Иван Иванович тупо глядел, как дергалась по измятой траве тень Хвостова, потом нагнулся и дрожащими руками стал поправлять плахи настила, надвигая их над срубом. Матрена встала, бестолково тыкалась рядом, мешала.

- Сходи-ка ведро принеси, - вполголоса попросил Иван Иванович, давя кипящую внутри злость. - Да веревку погляди еще, тоненькую можно, ведро привязать. Лопату возьми!

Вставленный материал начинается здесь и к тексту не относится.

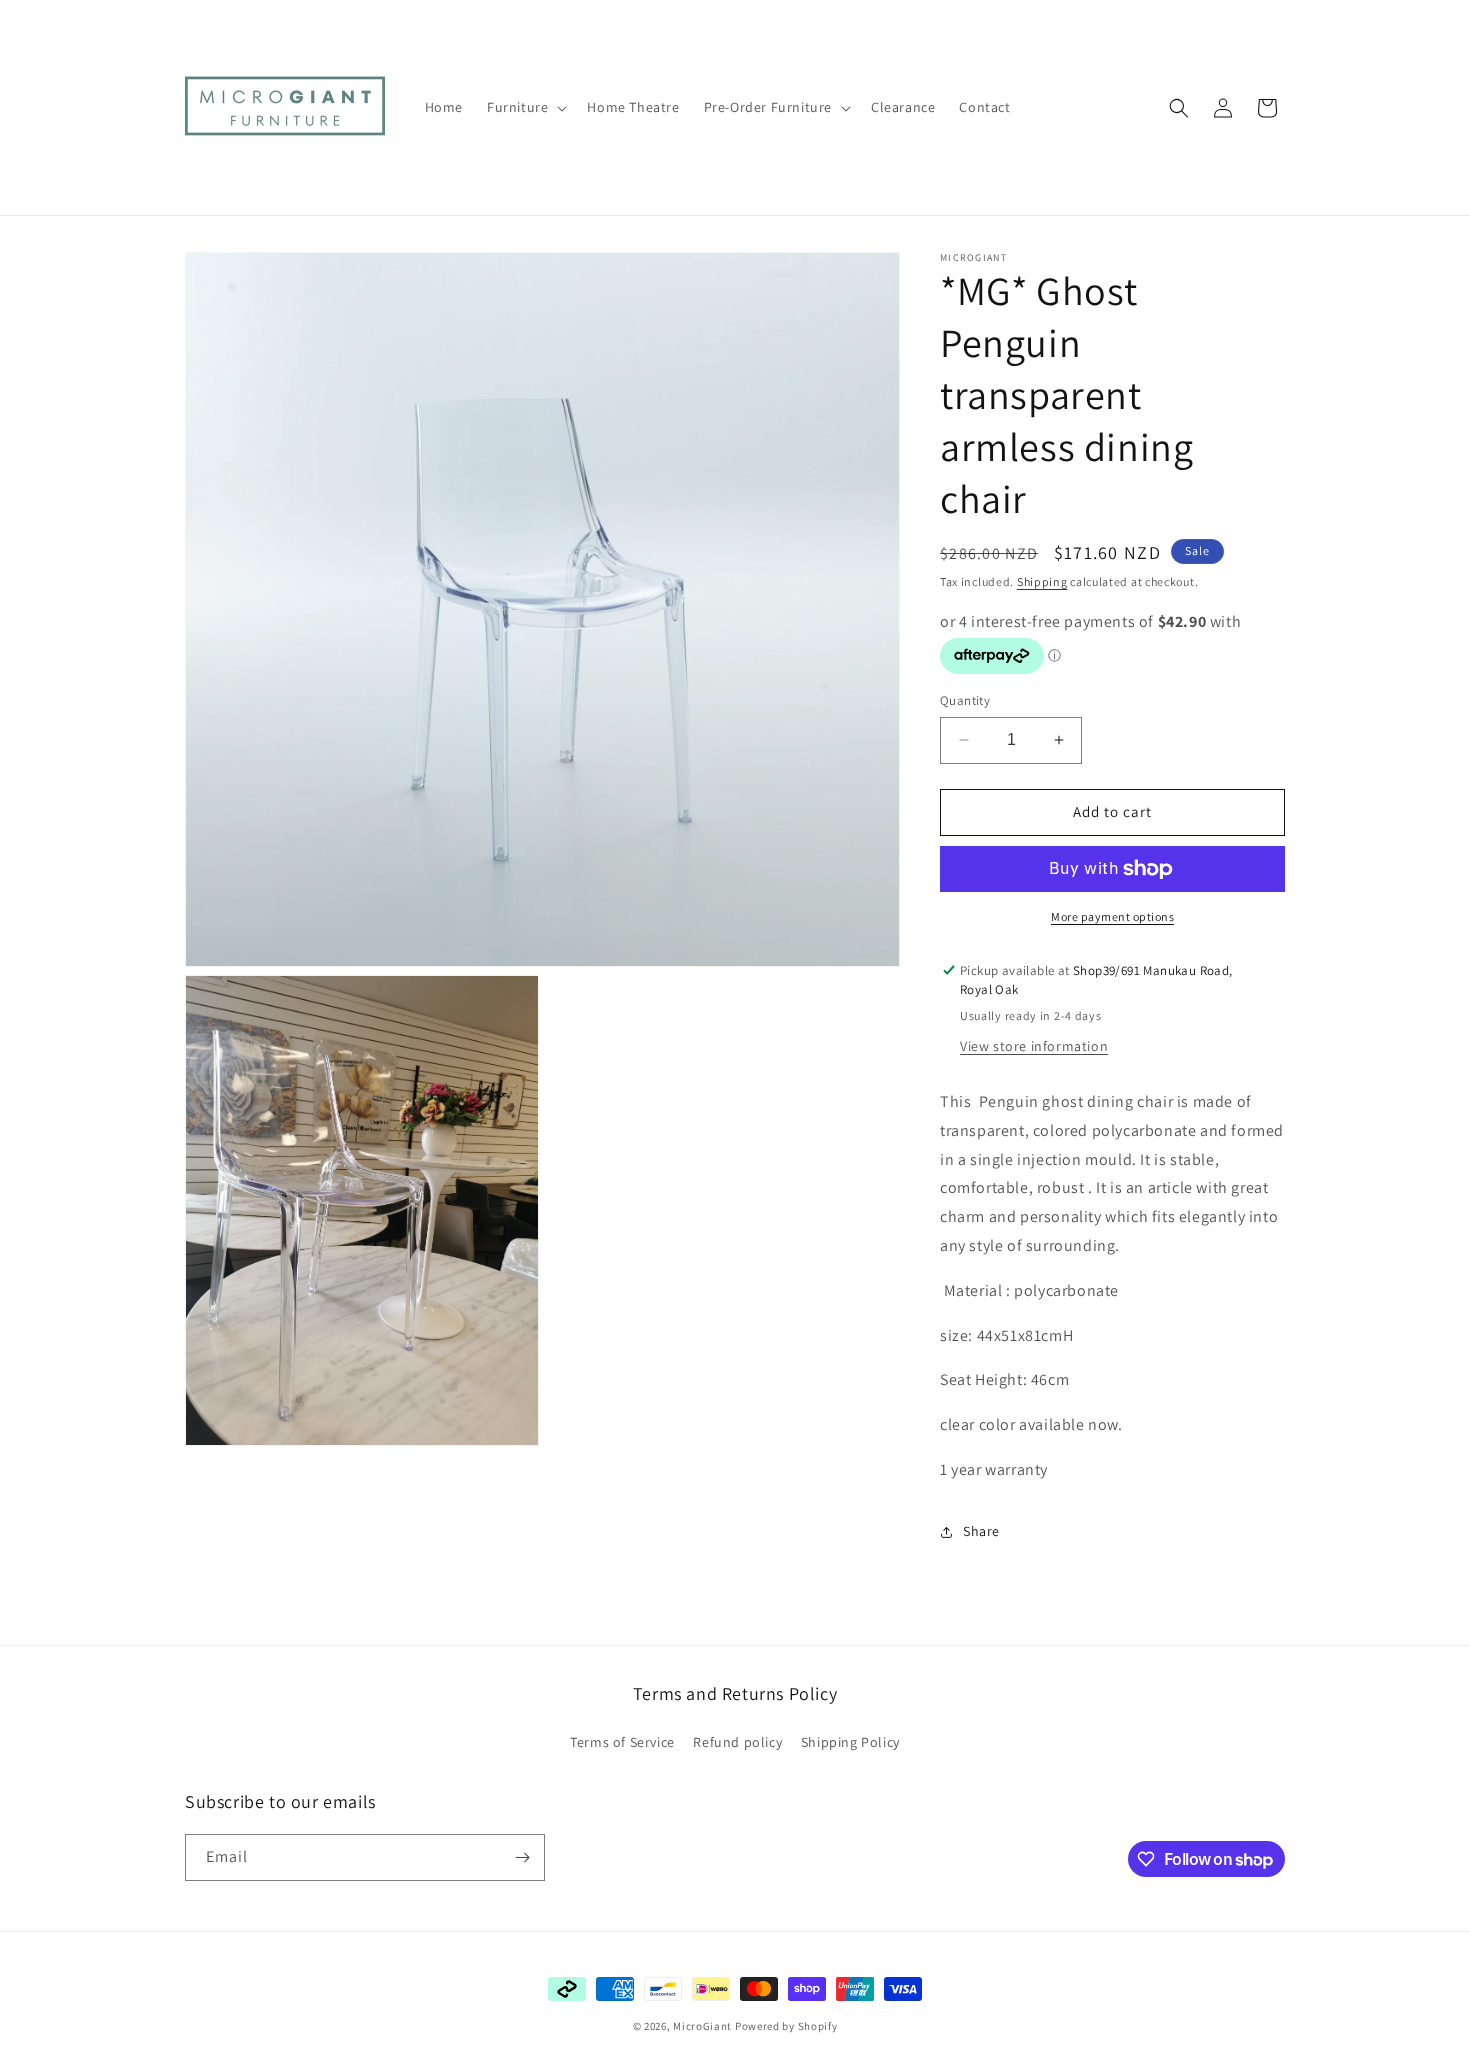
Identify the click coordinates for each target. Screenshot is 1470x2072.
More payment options (1112, 916)
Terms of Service (622, 1742)
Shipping (1042, 581)
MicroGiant (702, 2026)
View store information (1034, 1046)
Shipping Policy (850, 1742)
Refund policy (737, 1742)
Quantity (965, 700)
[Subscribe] (522, 1857)
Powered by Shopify (786, 2026)
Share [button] (981, 1531)
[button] (525, 107)
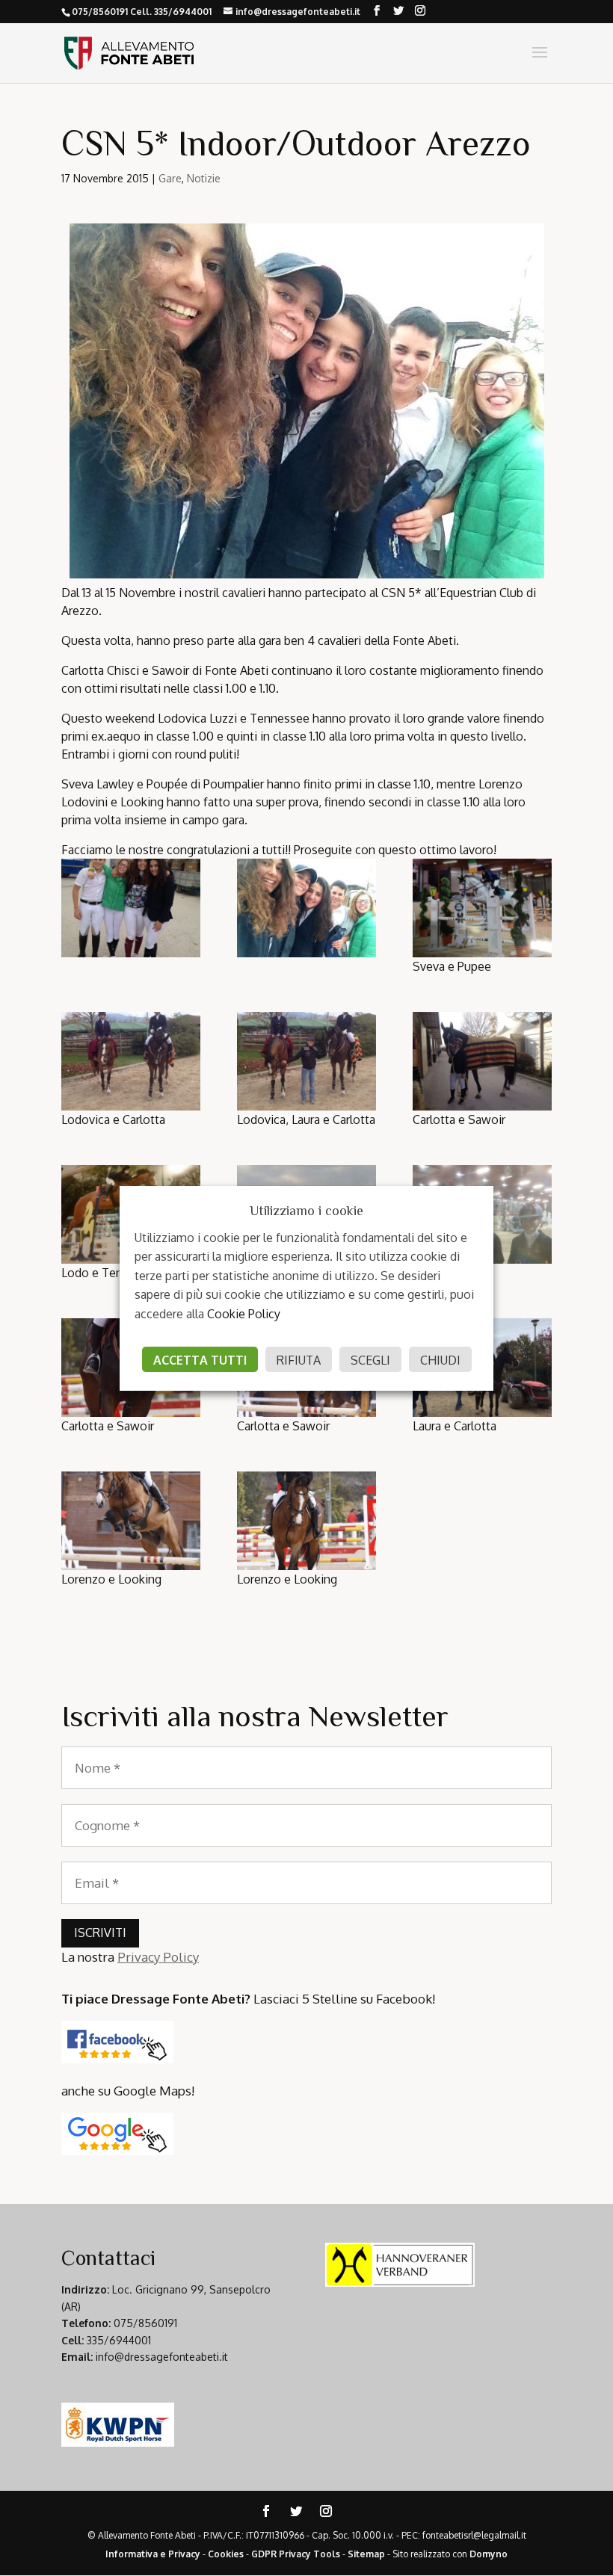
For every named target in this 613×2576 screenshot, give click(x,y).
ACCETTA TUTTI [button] (200, 1360)
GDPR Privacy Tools (295, 2554)
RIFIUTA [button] (299, 1360)
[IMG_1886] (130, 1061)
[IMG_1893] (306, 1061)
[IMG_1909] (130, 1520)
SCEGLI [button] (370, 1360)
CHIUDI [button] (440, 1360)
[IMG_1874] (130, 908)
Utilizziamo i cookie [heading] (306, 1210)
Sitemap (366, 2554)
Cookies (226, 2554)
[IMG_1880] (306, 908)
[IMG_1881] (482, 908)
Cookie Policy (243, 1313)
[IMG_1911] (306, 1520)
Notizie (204, 178)
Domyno (488, 2554)
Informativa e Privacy (152, 2554)
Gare (170, 178)
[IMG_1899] (482, 1061)
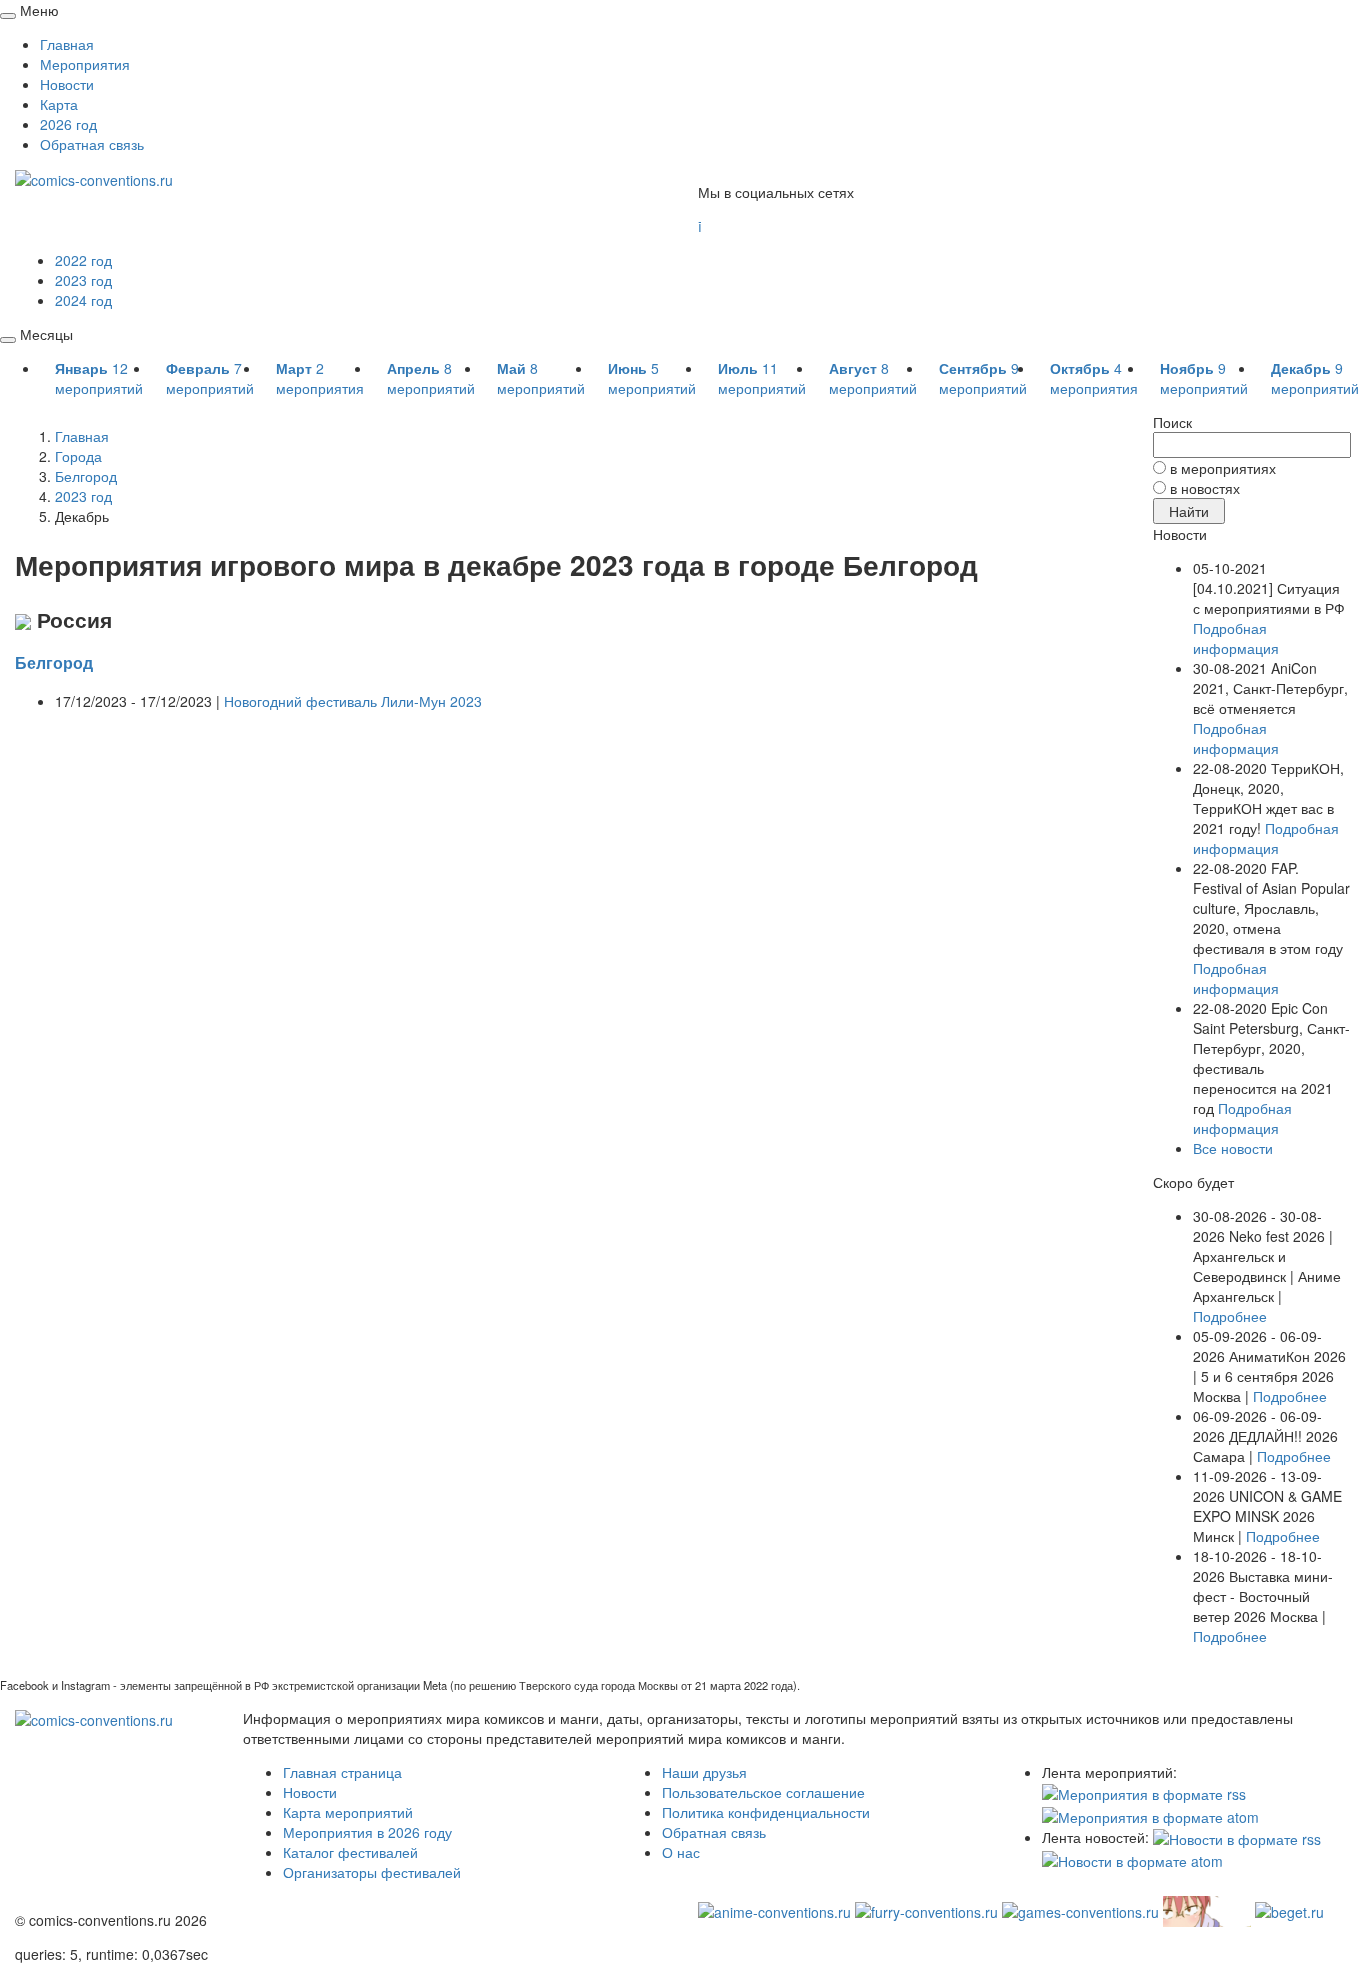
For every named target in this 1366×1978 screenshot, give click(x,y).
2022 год (83, 260)
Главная (67, 44)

Он продернул веревку над потолочинами, закрепил, другим концом привязался сам и стал дожидаться Матрену. Конечно, зря полез Пашка Воронин чистить колодец, - подумалось ему, - походил бы и на ручей, руки бы не отсохли, а зимой снегу натаять можно. Отговаривал Пашку и он сам, и Миша Хвостов, что верно, то верно, да разве упрямого отговоришь? С мальчишества такой:

задумал - гору свернет, а сделает. Все последние зимы дровами снабжал стариков, огороды пахал, в любую распуту на тракторе 'за двадцать верст приползет, с центральной усадьбы. Без Пашки давно бы окочурилась вся Филинская: чего сдюжат два старика да две старухи? Колхозу толку от них нет, дак и от колхоза ноль внимания. Пашка другой год уговаривал Матрену переезжать, не сговорил, а теперь и самого, вроде, стало потягивать в родную деревню. Бревна, вишь, на подруб избы привез, колодец чистить наладился. Тут пуп резали, тут и смерть довелось принять... Эх, Пашка, Пашка!

Он хотел еще разок крикнуть в заваленную гнильем яму, да не смог отчего-то, жутко показалось, все равно, что в могилу орать покойнику, чтобы встал. Иван Иванович зябко повел плечами и поглядел на Матрену. Она, тяжело опираясь на лопату, несла порожнее ведро и веревку.

- Привяжи к ведру-то, станешь землю выволакивать, - сказал ей Иван Иванович и полез в яму, пробуя, крепко ли держит захлестнутая за плахи веревка.

Они вытащили пяток ведер земли и мелкого древесного сора, потом опять пришлось отвязывать веревку и вынимать раздробленные гнилые обломки бревен. Иван Иванович ступал, как по живому, по шевелящемуся месиву, с опаской прислушиваясь, как почикивает и время от времени обваливается что-то внизу. Все казалось, что ступает он по теплому еще телу Пашки. Он знал: в одиночку завал не разобрать, рано ли, поздно ли, придется отступиться, но упорно ковырял трухлые обломки, иногда вылезая наверх и приотпуская конец веревки. Вылезать с каждым разом делалось тяжелее, а когда мякоть под ногами снова глухо хлюпнула и просела, Иван Иванович судорожно уцепился за плахи. Матрена ухватила его за ворот, помогая вылезти наверх.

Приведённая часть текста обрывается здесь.